Ernst Renan, Souvenirs
d’enfance et de jeunesse, publication en
feuilleton dans La Revue des Deux-Mondes, en livre en 1883. Lu en Folio.
Le premier ouvrage de Renan que
je lis. Je suis très intéressée par ce bonhomme ! Renan conte ici son
enfance en Bretagne, avec l’éducation donnée par les moines d’un petit couvent.
Destiné presque naturellement à la cléricature, il continue ses études dans
divers séminaires parisiens avant de quitter la soutane. Le livre s’arrête à
ses premiers pas dans le monde, allant ainsi jusqu’à cette jeunesse attardée.
La vision de la Bretagne (raison
pour laquelle j’ai lu le livre) est très belle. C’est l’écho d’un monde disparu
avec tous ces petits couvents, ces gens parlant breton, ce pays où la mémoire
violente de la Révolution est toute proche. Par ailleurs, nous ne sommes pas
dans les Chouans de Balzac et son romantisme,
donc il y a peu de place au pittoresque breton.
Phénomène curieux : Renan a
des préoccupations très éloignées des miennes mais il s’exprime dans une très
belle langue et avec beaucoup d’humanisme, ce qui finalement rend le texte très
intéressant et riche. Les termes sont choisis avec soin, et on sent de la
retenue pour parler de soi. Je devine toute proche la langue du XVIIe
siècle, les alexandrins venant naturellement sous la prose.
Les Hommes d'Aujourd'hui : Ernest Renan
par Cohl Emile, musée
d'Orsay, image RMN
|
Autre interrogation : Renan
est contemporain de Flaubert (2 ans les séparent) mais les différences
d’éducation et de culture sautent aux yeux. Sont-ils vraiment de la même
génération ? Je n’ai pu m’empêcher de penser à George Sand, qui est née
presque 20 ans avant Renan, qui s’est beaucoup intéressée à la question de l’éducation
et qui connaît bien la campagne mais qui est pleinement inscrite dans la
modernité. Renan semble parler depuis une époque bien plus ancienne alors que
ses autres écrits le campent bien dans son siècle. Il fait pourtant une fine
allusion à Madame Bovary, ce qui montre son estime pour Flaubert. J’aime toujours remarquer que cohabitent ainsi des
gens ancrés dans des mondes très différents.
Les dieux passent comme les hommes, et il ne serait pas bon qu’ils fussent éternels. La foi qu’on a eue ne doit jamais être une chaîne. On est quitte envers elle quand on l’a soigneusement roulée dans le linceul de pourpre où dorment les dieux morts.
La petite difficulté de ce livre,
ne le cachons pas, est dans le détail des enseignements des différents séminaires.

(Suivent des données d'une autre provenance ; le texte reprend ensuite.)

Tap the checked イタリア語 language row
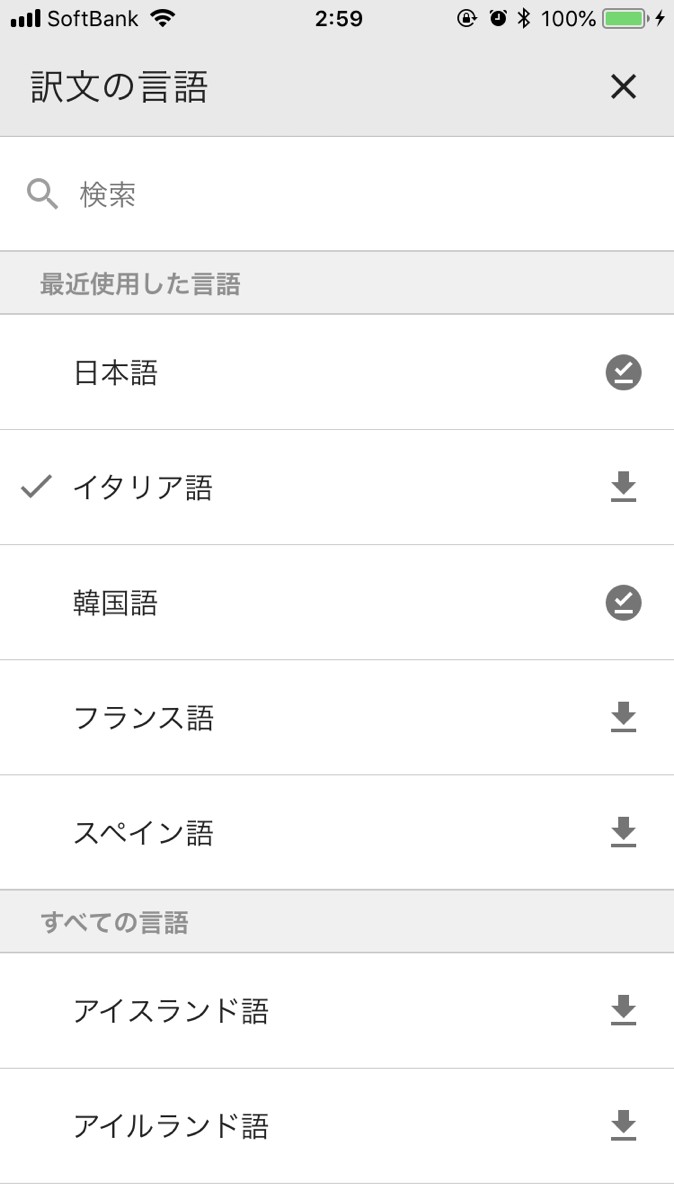The width and height of the screenshot is (674, 1200). [x=143, y=489]
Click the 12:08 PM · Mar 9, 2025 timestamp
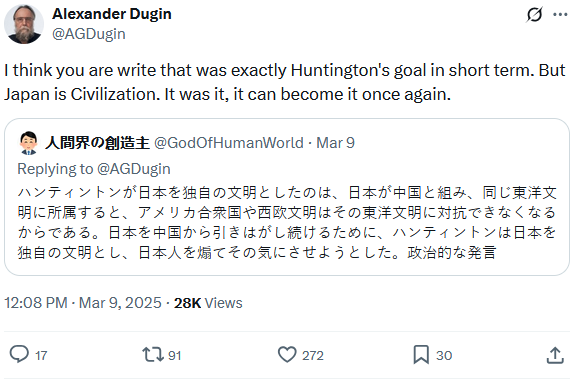 point(83,303)
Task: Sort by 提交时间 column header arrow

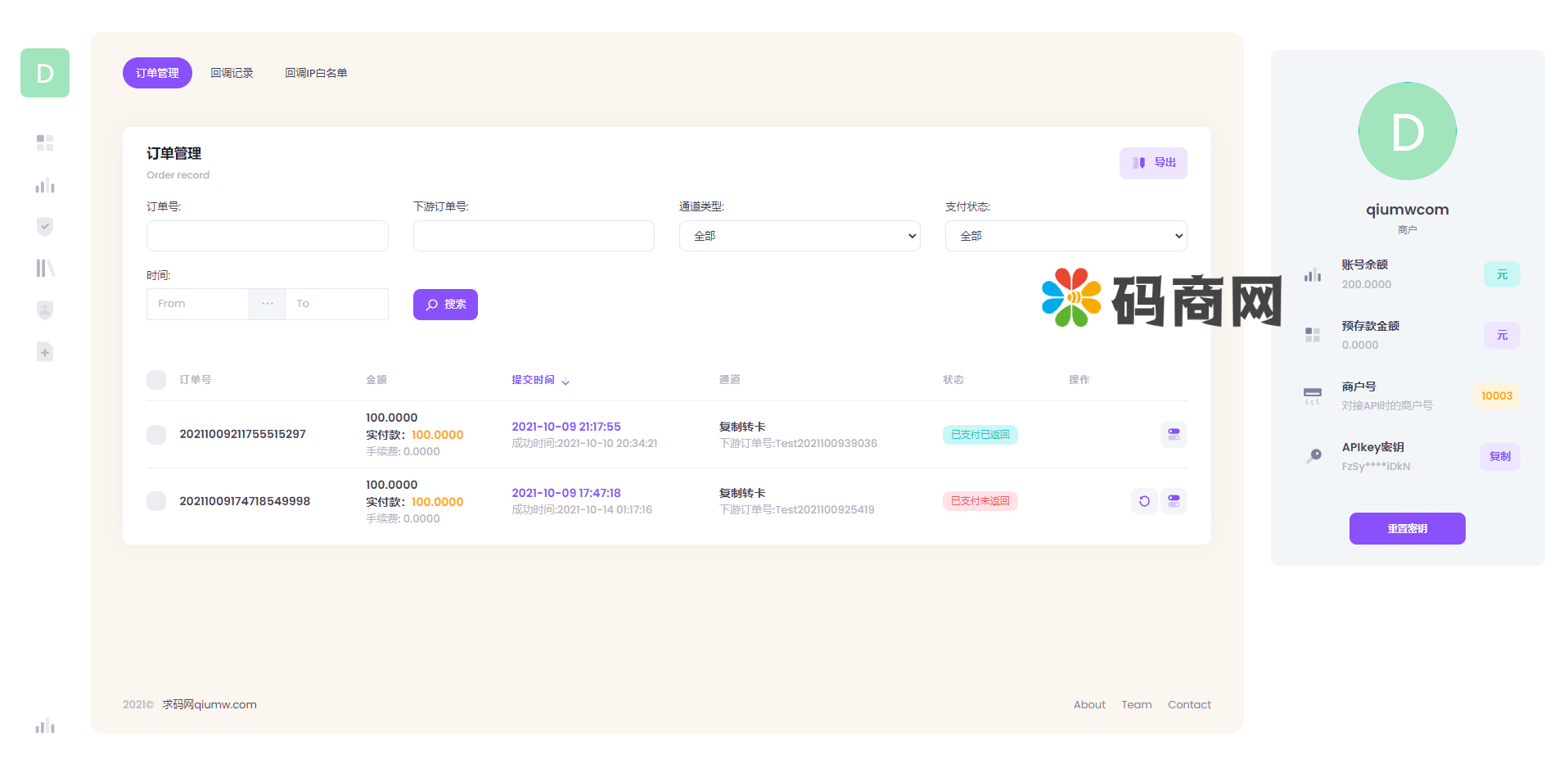Action: 565,381
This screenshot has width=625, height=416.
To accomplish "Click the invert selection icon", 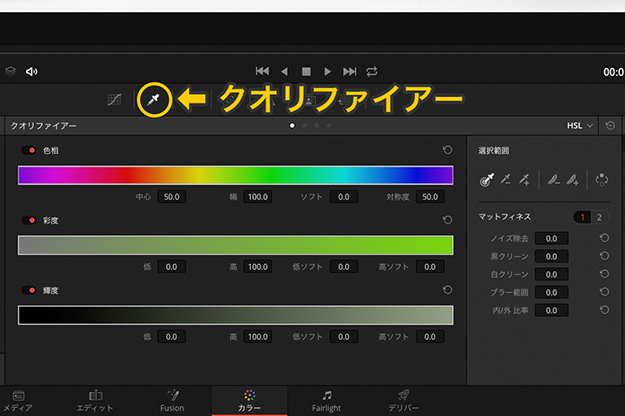I will (601, 180).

Ce sont des passages ardus mais où Renan montre sa grande attention aux êtres
humains, en l’occurrence aux caractères de ses professeurs.
Je note son admiration sans borne
pour le Parthénon athénien, comme une révélation.

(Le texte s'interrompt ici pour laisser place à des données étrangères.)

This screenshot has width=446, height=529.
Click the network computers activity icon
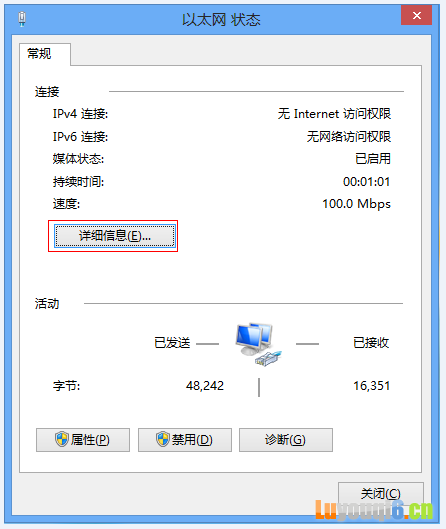point(258,344)
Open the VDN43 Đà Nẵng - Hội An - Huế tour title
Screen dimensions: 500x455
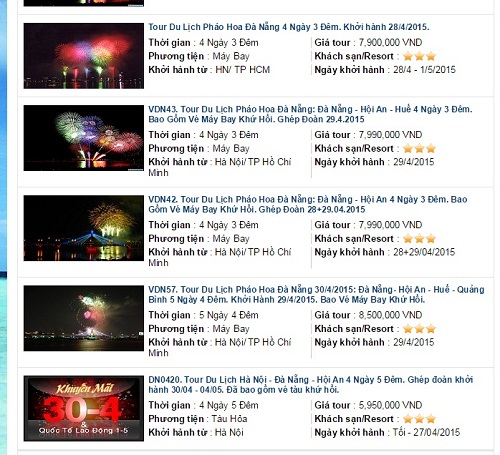coord(310,114)
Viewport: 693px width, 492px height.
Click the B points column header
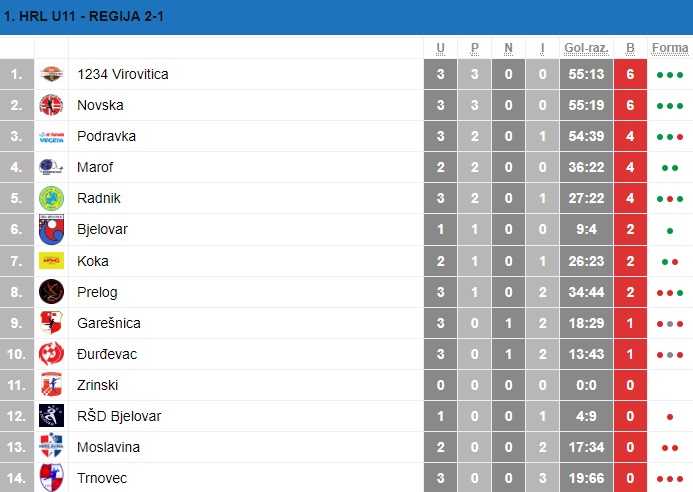[630, 48]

LCA avec Claudia Lucia pour son challenge breton. Son avis.
Je viens de lire ton billet sur Renan, un avis que je partage. Des passages longs, parfois ennuyeux mais beaucoup d'idées intéressantes. Je me sens à la fois très loin de ses préoccupations mais en même temps il m'intéresse sur des sujets qui, à priori ne devraient pas me toucher. La phrase que tu cites sur les dieux morts est vraiment très belle. J'ai terminé ma lecture; je publierai mon billet Lundi.
RépondreSupprimerJ'ai hâte de lire ton avis alors ! C'est un auteur très intéressant en dépit de la distance qui nous sépare de lui.